Apenas mi padre llegaba de su trabajo en la playa, visitaba el corral y acariciaba el avecilla con un amor desmedido, espantando a los otros y hasta viéndolos con rencor por compartir el “claustro” con ella. Examinaba su cuerpo detenidamente en busca de alguna cicatriz o alguna suciedad. La tomaba por el buche y le daba besos rápidos como picotazos, como si él también fuera un gallo fino, amoroso. Mi Cholito -decía emocionado- pronto cumplirás 18 meses y tendrás que enfrentar la muerte instintivamente. Irás a pelear a la Casa Roja.

Era inmenso el amor que mi padre había desarrollado por el animalito. Tal vez había dirigido sus inmensas penas a un ave que sí le correspondía el cariño ofrecido dejándose acariciar como un ser domesticado. Mi padre había puesto lo mejor de su educación al cuidado del gallito de pelea. Cuidaba de su higiene, limpiaba con sumo cuidado sus excrementos en la división -cárcel dorada- que había hecho en el corral. Parecía venerarlo cuando actuaba sirviente. Respetaba al gallito más que a un humano y veía en el ave a todo un guerrero transfigurado, un gladiador alado que había tomado el cuerpo dorado de un ave celestial.

Casi todos esos meses, antes de la “fuga” del Cholito, mi padre se la pasó dentro del corral como un gallo más, por supuesto, solo como un asistente lacayo menos fino que servía al famoso Cholito.

Había traído a todas sus amistades a ver al gallo, futuros compradores o adversarios del Cholito chileno. Luego que despedía a sus ocasionales amigos bajaba a la casa, donde ya casi no lo veíamos rondar la cocina. Descendía la escalera dando exclamaciones y comentarios sobre la mala vibra reflejada en los ojos de sus interlocutores. He visto su envidia por mi ejemplar. Extrema codicia reflejada en las pupilas de sus ojos. Ya no se puede confiar ni en los amigos y, luego de una corta charla sobre las extrañas costumbres de las aves de corral, abandonaba la mesa donde había interrumpido alguna conversación diferente propuesta por mi madre quien soportaba la locura de mi padre como si fuera algo estacional pero repetitivo en su vida. Él, monotemático, volvía a la azotea.

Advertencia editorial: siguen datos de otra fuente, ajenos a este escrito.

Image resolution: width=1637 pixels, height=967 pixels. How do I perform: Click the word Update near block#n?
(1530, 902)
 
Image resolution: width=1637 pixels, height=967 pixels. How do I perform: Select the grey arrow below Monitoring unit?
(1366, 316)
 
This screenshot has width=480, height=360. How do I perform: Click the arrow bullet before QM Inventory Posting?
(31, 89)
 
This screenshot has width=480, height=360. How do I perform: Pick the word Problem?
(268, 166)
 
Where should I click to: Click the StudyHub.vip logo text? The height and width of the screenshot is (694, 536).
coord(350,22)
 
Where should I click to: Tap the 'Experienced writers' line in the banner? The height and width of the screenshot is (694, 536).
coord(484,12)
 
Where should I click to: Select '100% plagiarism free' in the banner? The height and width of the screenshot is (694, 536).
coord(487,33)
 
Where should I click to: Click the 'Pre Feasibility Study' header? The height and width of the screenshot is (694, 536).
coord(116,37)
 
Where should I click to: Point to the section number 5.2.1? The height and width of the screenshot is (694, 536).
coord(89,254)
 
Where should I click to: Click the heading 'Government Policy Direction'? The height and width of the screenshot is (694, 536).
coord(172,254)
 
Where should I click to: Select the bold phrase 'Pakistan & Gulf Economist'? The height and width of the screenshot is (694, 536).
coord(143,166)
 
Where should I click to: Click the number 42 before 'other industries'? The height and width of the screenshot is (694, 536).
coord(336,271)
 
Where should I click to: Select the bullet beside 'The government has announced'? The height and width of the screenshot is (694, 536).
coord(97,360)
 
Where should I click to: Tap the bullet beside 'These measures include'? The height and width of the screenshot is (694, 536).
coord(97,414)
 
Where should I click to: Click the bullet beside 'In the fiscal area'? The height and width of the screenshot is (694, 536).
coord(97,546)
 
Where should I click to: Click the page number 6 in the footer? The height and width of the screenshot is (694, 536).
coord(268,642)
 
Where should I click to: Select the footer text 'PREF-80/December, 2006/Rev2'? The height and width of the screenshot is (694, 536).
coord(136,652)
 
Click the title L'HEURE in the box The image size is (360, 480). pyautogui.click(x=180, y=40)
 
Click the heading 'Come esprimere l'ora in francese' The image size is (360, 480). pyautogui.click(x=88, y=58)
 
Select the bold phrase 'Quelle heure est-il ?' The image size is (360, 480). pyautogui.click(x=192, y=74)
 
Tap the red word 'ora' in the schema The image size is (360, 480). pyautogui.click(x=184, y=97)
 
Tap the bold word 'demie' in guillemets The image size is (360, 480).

Cholito, abandonó el corral, su celda dorada, antes de cumplir los 18 meses y ser reclutado por el gallódromo más exclusivo del puerto. La fuga del gallito chileno elegido continúa siendo un misterio en mi mente, pues no existe posibilidad de que abandonara una vida tan confortable. ¿Fue entregado al viento o al mar como sacrificio o fue tragado por la familia secretamente, tal vez sin saberlo, en algún estofado casero para llevarlo eternamente como parte de sí en las entrañas? El gallo chileno escapó de su limpia habitación un día de frío en el Callao. Mi padre no se lamentó y buscó otro pasatiempo al día siguiente. El kikirikí no alcanzó, bello y bravo a enfrentarse con los gallos de estirpe, ni a usar navaja, ni a enterrar el pico, ni a morir ni matar…

16 comentarios en “Un gallito

  1. excelente,fantasioso ,creativo y a la vez nos cuenta la tradición de su barrio y las creencias de su padre. me trae recuerdos por que mi esposo también cría gallos y al igual que su padre un día desapareció su mejor gallo.

  2. Me gustó mucho la historia y me hace recordar al Caballero Carmelo, pero este personaje de la historia simplemente fue un cholito chileno.

  3. De acuerdo con Uds. a mi también me hizo recordar al «Caballero Carmelo», lo bueno de toda esta historia es que no fue sometido a enfrentarse con otros gallitos,ni a usar navaja, ni a enterrar el pico, ni a morir ni matar.

  4. Recordé con esta lectura muy interesante, al «gran JUEZ gallístico Julio » que con cariño y dedicación cuidaba al gallito obsequiado por un amigo, pero uno de esos tantos un gato degranado por el hambre descuidó la jaula mientras Julio iba al gallódromo como juez que tan orgulloso se sentía por este animalito;…. noté la tristeza profunda que marcaba su alma, consolarlo no podía.